▸ Source excerpt:
To list all the pods in all the namespaces, execute this **kubectl** command.

::

  [orchestration]# kubectl get pods --all-namespaces
  NAMESPACE     NAME                                       READY     STATUS      RESTARTS   AGE
  ceph          ceph-bootstrap-rpzld                       0/1       Completed   0          10d
  ceph          ceph-cephfs-client-key-generator-pvzs6     0/1       Completed   0          10d
  ceph          ceph-cephfs-provisioner-796668cd7-bn6mn    1/1       Running     0          10d


Execute Commands in Pods
^^^^^^^^^^^^^^^^^^^^^^^^

To execute multiple commands in a pod, you can switch to the execution
context of the pod with a /bin/bash session.

::

  [orchestration]# kubectl exec -it ceph-mon-85mlt -n ceph -- /bin/bash
  [ceph-mon]# ceph status
    cluster:
      id:     07c31d0f-bcc6-4db4-aadf-2d2a0f13edb8
      health: HEALTH_OK

    services:
      mon: 5 daemons, quorum host1,host2,host3,host4,host5
      mgr: host6(active), standbys: host1
      mds: cephfs-1/1/1 up  {0=mds-ceph-mds-7cb4f57cc-prh87=up:active}, 1 up:standby
      osd: 72 osds: 72 up, 72 in
      rgw: 2 daemons active

    data:
      pools:   20 pools, 3944 pgs
      objects: 86970 objects, 323 GB
      usage:   1350 GB used, 79077 GB / 80428 GB avail
      pgs:     3944 active+clean

    io:
      client:   981 kB/s wr, 0 op/s rd, 84 op/s wr

To verify that you are executing within the context of a pod.  Display the
content of the */proc/self/cgroup* control group file.  The *kubepods* output
in the cgroup file shows that you're executing in a docker container of a pod.

::

  [ceph-mon]# cat /proc/self/cgroup
  11:hugetlb:/kubepods/besteffort/podafb3689c-8c5b-11e8-be6a-246e96290f14/ff6cbc58348a44722ee6a493845b9c2903fabdce80d0902d217cc4d6962d7b53
  . . .

To exit the pod and resume the orchestration node's execution context.

▸ Exercise instructions:
(1) Using the Kubernetes pod excerpt, decide whether each statement is true: (a) the ceph status output reports five mon daemons; (b) the cluster health is reported as HEALTH_WARN; (c) all 72 OSDs are up. Answer yes or no for each and quote the words from the excerpt that settle it.
(2) List every service type named under "services:" in the ceph status output of the Kubernetes pod excerpt.
(3) Resume the Kubernetes pod excerpt, starting after its final sentence.

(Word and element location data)
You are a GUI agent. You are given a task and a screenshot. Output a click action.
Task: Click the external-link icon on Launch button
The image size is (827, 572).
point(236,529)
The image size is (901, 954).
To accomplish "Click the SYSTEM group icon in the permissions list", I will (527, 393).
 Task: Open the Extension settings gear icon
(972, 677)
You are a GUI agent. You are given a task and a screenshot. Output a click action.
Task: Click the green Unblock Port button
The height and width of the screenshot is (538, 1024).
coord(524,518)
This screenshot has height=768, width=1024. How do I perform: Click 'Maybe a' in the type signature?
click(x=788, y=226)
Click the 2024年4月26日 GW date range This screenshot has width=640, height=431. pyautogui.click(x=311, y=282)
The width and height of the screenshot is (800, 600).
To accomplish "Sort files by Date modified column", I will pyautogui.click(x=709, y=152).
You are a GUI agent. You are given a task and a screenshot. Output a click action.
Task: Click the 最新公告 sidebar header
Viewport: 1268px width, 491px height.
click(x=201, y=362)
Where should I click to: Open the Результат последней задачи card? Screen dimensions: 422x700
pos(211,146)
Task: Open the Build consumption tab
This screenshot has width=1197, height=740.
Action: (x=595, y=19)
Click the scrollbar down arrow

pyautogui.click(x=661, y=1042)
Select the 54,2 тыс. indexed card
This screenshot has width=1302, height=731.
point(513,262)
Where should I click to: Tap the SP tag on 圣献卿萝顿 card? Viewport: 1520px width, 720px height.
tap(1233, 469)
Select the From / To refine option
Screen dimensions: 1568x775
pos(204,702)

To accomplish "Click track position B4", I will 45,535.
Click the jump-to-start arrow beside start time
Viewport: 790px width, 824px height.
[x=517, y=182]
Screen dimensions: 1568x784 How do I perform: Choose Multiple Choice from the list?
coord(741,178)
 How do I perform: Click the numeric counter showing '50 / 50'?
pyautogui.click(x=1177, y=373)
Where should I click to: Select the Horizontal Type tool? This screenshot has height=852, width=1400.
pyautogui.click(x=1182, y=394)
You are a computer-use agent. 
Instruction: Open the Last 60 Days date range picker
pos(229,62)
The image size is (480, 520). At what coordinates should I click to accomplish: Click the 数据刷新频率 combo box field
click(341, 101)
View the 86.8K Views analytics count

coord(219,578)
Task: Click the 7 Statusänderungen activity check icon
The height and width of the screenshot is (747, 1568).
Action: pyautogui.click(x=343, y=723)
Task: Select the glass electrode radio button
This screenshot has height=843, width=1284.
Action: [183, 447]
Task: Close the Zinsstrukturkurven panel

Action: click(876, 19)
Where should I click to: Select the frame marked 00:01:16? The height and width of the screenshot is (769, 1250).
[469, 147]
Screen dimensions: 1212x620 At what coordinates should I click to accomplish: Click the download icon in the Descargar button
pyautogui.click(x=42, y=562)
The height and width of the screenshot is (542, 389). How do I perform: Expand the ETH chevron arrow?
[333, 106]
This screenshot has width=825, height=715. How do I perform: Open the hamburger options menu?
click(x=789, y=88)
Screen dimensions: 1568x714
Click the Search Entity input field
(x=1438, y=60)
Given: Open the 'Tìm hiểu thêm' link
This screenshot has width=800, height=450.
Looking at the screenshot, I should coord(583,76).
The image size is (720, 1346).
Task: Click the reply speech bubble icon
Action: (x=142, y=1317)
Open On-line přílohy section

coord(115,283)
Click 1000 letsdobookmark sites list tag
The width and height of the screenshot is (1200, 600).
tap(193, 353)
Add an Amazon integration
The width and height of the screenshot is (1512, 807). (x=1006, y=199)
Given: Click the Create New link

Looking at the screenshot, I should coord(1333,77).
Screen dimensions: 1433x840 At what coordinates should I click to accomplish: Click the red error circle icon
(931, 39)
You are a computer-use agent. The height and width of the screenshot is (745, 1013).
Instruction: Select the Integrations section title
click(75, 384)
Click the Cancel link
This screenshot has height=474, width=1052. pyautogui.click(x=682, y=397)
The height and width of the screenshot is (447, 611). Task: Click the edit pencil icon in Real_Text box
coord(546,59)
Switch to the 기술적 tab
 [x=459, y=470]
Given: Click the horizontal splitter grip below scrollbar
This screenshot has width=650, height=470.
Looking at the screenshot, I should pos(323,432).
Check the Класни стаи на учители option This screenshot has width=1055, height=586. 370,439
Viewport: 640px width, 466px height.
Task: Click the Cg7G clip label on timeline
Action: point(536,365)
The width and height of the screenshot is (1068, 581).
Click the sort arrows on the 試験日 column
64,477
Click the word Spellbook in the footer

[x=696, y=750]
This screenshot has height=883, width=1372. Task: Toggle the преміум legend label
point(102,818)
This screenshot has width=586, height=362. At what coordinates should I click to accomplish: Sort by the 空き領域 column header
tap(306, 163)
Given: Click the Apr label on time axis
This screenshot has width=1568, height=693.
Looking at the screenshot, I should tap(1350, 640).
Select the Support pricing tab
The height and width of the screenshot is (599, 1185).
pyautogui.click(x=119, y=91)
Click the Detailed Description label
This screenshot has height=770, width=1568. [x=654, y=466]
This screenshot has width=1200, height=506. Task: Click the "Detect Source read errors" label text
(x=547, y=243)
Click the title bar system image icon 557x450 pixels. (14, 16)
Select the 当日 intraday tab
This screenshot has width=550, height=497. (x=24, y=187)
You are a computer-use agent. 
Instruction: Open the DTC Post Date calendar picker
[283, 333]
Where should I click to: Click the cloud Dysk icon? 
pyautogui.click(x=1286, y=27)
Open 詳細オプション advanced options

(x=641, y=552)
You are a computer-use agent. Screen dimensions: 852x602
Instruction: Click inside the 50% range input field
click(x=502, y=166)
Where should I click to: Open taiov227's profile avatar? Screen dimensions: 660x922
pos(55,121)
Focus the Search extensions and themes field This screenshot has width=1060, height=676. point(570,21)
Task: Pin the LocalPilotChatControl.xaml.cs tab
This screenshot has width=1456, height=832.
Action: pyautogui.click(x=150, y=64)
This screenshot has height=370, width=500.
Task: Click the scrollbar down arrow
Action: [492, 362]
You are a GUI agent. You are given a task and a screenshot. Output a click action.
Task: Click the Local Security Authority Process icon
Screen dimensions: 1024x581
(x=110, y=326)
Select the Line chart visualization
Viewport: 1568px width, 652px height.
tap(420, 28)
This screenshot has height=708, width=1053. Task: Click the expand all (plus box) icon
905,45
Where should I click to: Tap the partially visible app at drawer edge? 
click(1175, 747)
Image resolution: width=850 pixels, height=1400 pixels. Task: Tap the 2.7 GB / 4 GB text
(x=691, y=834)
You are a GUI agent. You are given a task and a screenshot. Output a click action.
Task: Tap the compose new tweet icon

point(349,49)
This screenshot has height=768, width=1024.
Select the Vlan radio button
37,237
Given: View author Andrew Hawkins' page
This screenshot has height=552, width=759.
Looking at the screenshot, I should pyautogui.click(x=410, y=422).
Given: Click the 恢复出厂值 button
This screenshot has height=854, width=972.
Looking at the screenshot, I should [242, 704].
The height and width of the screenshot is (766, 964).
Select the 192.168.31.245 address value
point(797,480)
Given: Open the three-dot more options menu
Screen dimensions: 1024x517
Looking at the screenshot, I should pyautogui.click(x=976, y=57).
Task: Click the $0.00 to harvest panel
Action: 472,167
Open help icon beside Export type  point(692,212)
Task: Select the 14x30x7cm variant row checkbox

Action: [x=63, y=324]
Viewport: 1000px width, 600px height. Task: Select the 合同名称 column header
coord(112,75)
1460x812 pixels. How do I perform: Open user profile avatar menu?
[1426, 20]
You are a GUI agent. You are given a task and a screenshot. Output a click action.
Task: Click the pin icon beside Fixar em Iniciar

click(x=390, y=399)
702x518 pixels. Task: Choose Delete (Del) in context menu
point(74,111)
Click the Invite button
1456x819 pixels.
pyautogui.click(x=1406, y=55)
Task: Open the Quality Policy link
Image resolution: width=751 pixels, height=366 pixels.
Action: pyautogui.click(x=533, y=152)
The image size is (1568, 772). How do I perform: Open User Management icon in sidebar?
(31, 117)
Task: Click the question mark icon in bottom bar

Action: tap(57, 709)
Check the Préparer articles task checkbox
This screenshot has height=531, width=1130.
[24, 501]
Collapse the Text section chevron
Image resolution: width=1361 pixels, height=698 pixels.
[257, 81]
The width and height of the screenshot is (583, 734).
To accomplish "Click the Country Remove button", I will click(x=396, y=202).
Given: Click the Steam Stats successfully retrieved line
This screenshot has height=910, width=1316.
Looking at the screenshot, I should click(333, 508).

▸ Exercise responses:
(1)
(a) Yes: "mon: 5 daemons"
(b) No: "health: HEALTH_OK"
(c) Yes: "osd: 72 osds: 72 up, 72 in"

(2) mon, mgr, mds, osd, rgw

(3)
::

  [ceph-mon]# exit
  [orchestration]#

To verify that you are executing on the orchestration node's context, display
the */proc/self/cgroup* control group file.  You would not see the *kubepods*
docker container in the output.

::

  [orchestration]# cat /proc/self/cgroup
  11:blkio:/user.slice
  10:freezer:/
  9:hugetlb:/
  . . .

It is also possible to run the ceph commands via the **kubectl exec**
without switching to a pod's container.

::

  [orchestration]# kubectl exec ceph-mon-9mpnb -n ceph -- ceph status
    cluster:
      id:     07c31d0f-bcc6-4db4-aadf-2d2a0f13edb8
      health: HEALTH_OK
  . . .


Failure Domains
===============

A failure domain provides the fault isolation for the data and it corresponds
to a branch on the hierarchical topology.  To protect against data loss, OSDs
that are allocated to PGs should be chosen from different failure
domains.  Losing a branch takes down all the OSDs in that branch only and
OSDs in the other branches are not effected.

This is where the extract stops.